→ **EXERCISE DIRECTIONS**
Give the rows starting at the line that contains "Open the 归档 menu item" and ending at the last line of the rows as a JSON list of strings, one string per line, with blank lines left out.
_ _ _ _
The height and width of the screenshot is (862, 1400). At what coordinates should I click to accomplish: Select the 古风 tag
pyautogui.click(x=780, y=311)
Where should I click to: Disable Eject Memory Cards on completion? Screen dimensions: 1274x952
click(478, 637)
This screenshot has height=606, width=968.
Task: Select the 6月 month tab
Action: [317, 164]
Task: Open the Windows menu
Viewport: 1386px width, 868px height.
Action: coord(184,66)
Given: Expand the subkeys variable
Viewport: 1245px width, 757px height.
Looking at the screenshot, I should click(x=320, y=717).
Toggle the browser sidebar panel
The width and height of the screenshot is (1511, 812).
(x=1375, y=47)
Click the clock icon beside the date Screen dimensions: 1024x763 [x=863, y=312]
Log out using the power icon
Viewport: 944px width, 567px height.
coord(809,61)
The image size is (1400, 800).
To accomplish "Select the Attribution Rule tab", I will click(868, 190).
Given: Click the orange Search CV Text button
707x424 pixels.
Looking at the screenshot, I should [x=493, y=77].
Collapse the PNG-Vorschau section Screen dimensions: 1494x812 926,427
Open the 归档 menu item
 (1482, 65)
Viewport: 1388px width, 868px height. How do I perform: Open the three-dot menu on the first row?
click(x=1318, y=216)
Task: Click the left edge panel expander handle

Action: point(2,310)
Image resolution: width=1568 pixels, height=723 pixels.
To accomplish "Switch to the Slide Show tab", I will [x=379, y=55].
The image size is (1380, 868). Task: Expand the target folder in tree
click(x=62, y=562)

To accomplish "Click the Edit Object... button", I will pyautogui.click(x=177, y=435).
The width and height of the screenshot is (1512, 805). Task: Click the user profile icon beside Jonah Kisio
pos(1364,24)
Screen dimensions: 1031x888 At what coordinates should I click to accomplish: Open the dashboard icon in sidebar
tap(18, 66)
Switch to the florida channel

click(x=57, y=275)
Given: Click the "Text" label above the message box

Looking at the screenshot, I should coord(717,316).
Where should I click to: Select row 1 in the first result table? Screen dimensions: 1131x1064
_ _ _ _
→ **TASK RESPONSE**
[
  "Open the 归档 menu item",
  " (1482, 65)",
  "Viewport: 1388px width, 868px height. How do I perform: Open the three-dot menu on the first row?",
  "click(x=1318, y=216)",
  "Task: Click the left edge panel expander handle",
  "Action: point(2,310)",
  "Image resolution: width=1568 pixels, height=723 pixels.",
  "To accomplish \"Switch to the Slide Show tab\", I will [x=379, y=55].",
  "The image size is (1380, 868). Task: Expand the target folder in tree",
  "click(x=62, y=562)",
  "To accomplish \"Click the Edit Object... button\", I will pyautogui.click(x=177, y=435).",
  "The width and height of the screenshot is (1512, 805). Task: Click the user profile icon beside Jonah Kisio",
  "pos(1364,24)",
  "Screen dimensions: 1031x888 At what coordinates should I click to accomplish: Open the dashboard icon in sidebar",
  "tap(18, 66)",
  "Switch to the florida channel",
  "click(x=57, y=275)",
  "Given: Click the \"Text\" label above the message box",
  "Looking at the screenshot, I should coord(717,316).",
  "Where should I click to: Select row 1 in the first result table? Screen dimensions: 1131x1064"
]